Written task ▸ Reproduce the rows word for word, beginning at the line containing "Click the plus icon to add Client Group" and continuing through the line containing "coord(72,359)", with both of those lines included.

Available records ▸
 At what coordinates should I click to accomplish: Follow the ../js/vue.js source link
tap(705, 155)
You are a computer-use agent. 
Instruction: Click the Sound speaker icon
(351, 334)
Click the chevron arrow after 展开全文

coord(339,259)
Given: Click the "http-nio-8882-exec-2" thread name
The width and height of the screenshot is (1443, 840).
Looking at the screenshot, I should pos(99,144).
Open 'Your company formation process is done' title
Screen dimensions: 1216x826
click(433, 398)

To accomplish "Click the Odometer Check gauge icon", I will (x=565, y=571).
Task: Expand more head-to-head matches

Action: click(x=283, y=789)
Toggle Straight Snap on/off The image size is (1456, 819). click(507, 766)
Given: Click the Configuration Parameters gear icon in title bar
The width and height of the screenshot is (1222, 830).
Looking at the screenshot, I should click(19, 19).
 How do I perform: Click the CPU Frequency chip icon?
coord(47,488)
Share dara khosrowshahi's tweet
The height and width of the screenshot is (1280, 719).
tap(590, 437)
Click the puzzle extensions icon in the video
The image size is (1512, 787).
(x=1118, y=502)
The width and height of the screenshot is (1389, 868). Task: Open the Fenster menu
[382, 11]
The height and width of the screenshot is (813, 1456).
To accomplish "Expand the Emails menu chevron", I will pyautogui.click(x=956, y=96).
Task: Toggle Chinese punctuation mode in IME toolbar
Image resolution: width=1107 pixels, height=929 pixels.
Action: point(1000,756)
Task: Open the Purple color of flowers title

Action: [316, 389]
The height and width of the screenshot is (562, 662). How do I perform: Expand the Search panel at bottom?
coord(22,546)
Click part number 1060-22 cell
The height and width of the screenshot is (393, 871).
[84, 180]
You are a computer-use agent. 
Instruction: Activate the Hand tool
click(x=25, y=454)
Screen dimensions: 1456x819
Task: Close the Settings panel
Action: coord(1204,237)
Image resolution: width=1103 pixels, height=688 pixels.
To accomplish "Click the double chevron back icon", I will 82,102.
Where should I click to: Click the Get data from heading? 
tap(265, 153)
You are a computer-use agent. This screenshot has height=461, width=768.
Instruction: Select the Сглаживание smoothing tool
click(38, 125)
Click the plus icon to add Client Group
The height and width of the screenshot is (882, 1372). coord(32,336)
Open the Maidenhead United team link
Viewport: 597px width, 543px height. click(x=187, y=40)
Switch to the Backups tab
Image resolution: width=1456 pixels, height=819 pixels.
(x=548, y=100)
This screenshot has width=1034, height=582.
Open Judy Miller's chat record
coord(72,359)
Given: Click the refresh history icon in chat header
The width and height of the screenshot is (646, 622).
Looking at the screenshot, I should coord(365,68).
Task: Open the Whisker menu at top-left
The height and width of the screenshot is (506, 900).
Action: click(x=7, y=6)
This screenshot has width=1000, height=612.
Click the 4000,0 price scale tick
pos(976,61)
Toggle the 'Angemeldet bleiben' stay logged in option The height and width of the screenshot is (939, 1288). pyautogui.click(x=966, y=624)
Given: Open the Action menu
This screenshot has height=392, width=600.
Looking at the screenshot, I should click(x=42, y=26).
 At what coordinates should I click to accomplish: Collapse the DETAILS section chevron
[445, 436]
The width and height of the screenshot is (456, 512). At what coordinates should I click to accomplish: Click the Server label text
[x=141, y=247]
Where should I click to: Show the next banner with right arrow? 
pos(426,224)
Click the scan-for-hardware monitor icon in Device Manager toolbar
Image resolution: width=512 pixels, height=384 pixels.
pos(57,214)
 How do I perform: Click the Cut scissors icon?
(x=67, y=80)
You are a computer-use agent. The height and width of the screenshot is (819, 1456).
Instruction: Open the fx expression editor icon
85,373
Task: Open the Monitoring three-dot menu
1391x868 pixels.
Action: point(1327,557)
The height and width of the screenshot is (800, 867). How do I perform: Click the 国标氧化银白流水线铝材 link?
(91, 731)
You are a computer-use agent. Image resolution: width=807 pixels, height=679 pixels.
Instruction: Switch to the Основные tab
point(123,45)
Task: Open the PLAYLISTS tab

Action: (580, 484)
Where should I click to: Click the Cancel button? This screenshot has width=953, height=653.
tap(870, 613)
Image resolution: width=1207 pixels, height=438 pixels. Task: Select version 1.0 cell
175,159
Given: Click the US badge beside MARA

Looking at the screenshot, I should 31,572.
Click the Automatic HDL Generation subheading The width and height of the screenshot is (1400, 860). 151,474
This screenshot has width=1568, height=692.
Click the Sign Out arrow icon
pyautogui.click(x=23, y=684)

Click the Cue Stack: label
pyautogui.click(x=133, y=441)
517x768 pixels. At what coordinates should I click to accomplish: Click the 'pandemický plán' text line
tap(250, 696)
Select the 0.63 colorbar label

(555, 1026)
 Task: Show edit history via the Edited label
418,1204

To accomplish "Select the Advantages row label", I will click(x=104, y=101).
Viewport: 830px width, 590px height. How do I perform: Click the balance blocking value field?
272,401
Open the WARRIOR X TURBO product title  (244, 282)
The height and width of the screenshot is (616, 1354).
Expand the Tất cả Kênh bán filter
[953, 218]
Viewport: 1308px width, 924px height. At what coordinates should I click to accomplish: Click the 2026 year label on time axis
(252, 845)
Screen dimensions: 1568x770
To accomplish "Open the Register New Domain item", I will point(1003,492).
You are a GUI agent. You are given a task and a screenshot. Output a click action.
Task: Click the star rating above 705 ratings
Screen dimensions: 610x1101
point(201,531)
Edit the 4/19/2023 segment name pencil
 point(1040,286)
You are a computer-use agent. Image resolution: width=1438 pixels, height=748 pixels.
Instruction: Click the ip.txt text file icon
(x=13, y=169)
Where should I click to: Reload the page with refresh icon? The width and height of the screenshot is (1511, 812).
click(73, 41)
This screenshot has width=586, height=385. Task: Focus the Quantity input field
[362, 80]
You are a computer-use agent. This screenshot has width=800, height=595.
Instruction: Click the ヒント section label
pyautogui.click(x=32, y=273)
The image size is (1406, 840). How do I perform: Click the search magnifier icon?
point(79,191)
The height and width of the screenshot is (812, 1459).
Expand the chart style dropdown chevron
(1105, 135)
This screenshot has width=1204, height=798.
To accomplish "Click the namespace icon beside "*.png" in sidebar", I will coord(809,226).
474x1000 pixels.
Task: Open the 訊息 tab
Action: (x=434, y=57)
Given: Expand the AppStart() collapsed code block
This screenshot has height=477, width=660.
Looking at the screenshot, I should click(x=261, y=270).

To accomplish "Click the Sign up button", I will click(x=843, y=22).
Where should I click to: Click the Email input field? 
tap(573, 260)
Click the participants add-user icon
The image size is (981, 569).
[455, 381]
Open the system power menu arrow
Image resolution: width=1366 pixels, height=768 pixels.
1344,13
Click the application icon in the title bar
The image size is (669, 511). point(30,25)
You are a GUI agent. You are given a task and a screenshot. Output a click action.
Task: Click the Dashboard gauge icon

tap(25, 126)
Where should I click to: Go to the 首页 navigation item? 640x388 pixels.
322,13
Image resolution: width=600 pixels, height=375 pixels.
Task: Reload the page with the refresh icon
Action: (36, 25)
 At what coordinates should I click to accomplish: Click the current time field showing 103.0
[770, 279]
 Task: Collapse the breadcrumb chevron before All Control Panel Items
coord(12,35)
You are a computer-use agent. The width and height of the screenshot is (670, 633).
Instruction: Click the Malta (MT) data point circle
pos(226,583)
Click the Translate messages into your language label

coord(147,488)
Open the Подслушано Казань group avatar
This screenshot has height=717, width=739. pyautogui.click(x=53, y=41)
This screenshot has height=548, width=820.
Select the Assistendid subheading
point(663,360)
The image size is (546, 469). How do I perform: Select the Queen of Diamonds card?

Finished answer ▸
Click the plus icon to add Client Group
The height and width of the screenshot is (882, 1372). coord(32,336)
Open the Maidenhead United team link
Viewport: 597px width, 543px height. click(x=187, y=40)
Switch to the Backups tab
Image resolution: width=1456 pixels, height=819 pixels.
(x=548, y=100)
This screenshot has width=1034, height=582.
Open Judy Miller's chat record
coord(72,359)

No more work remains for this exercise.